In the dim light, the ambulance screeched to a halt. One nurse rechecked the patient's blood pressure while another prepared the electric pump to administer the precise dosage of the vasoactive drug. Every action was executed within minutes.
"We must get to a hospital as quickly as possible," Dr. Tan declared firmly.
Instead of An Binh Hospital, their original destination, the ambulance rerouted to Nhan Dan 115 Hospital, the closest facility.

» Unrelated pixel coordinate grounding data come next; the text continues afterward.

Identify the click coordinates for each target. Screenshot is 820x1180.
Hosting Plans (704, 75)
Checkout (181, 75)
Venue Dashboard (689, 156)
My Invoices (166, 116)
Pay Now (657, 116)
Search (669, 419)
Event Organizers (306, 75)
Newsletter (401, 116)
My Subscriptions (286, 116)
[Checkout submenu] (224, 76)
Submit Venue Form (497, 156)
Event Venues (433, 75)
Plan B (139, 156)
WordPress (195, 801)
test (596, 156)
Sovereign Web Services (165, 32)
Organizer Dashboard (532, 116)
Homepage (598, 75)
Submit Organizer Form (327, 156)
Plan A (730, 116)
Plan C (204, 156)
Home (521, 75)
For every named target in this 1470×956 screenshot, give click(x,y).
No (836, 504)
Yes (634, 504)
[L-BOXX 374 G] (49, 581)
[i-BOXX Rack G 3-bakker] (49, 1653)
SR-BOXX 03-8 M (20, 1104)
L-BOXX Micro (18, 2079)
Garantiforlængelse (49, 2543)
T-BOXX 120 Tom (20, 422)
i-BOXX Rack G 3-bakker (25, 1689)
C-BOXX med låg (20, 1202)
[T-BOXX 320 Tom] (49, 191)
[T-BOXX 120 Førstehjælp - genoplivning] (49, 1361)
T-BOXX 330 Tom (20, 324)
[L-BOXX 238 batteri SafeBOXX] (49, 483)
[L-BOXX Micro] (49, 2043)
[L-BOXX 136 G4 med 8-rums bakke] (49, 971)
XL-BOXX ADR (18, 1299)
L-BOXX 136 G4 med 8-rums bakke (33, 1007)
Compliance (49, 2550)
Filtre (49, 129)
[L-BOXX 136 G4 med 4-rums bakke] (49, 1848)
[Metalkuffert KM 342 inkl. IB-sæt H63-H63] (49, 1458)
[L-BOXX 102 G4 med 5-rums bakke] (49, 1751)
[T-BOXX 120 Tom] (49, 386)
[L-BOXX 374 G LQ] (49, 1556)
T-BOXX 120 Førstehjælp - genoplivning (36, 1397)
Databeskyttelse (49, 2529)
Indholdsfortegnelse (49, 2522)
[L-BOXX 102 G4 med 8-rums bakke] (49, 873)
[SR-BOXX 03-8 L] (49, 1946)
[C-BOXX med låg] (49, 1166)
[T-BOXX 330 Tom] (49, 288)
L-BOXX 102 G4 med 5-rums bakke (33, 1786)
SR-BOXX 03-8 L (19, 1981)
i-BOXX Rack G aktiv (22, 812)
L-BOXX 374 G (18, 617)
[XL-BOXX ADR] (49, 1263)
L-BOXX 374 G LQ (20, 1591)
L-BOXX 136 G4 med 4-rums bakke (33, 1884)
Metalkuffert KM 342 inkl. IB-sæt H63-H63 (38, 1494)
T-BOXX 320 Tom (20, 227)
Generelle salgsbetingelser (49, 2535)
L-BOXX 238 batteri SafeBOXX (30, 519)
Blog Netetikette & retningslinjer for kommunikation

Inside the 5-square-meter ambulance, 31-year-old Pham Dinh Duy from Tan Phu District shook his mother's hand as she lay on the stretcher, but she didn't respond. Her heartbeat, blood pressure, and breathing were faint. This was Duy's 4th time riding in an ambulance with his mother, and the most terrifying. On the previous three occasions, she had been conscious and able to talk.
Seeing her condition, Dr. Tan grew anxious. The team worked tirelessly to stabilize her vital signs until they reached the hospital. Getting her to advanced care within the golden hour was her best chance of survival.
Her deteriorating condition indicated an immediate life-threatening situation requiring specialized intervention within 10 minutes. Administering noradrenaline was the most effective action the pre-hospital team could take.
The race against time
In the 50-square-meter room at the ERC, dispatchers' eyes were glued to screens, ears to phones, and hands searching for locations on maps. They were the first responders, initiating the race to save lives.
"What's wrong with the patient, sir?" a dispatcher asked, trying to gather every piece of information from the caller. "Is the patient conscious and responsive?"
Duy frantically relayed fragmented information, repeatedly pleading for an ambulance.
On the computer screen, red, yellow, and green bars appeared, representing the urgency of each case. Duy's mother was immediately categorized as red—the highest priority—due to her age, recent surgery for a fractured leg, and underlying health conditions.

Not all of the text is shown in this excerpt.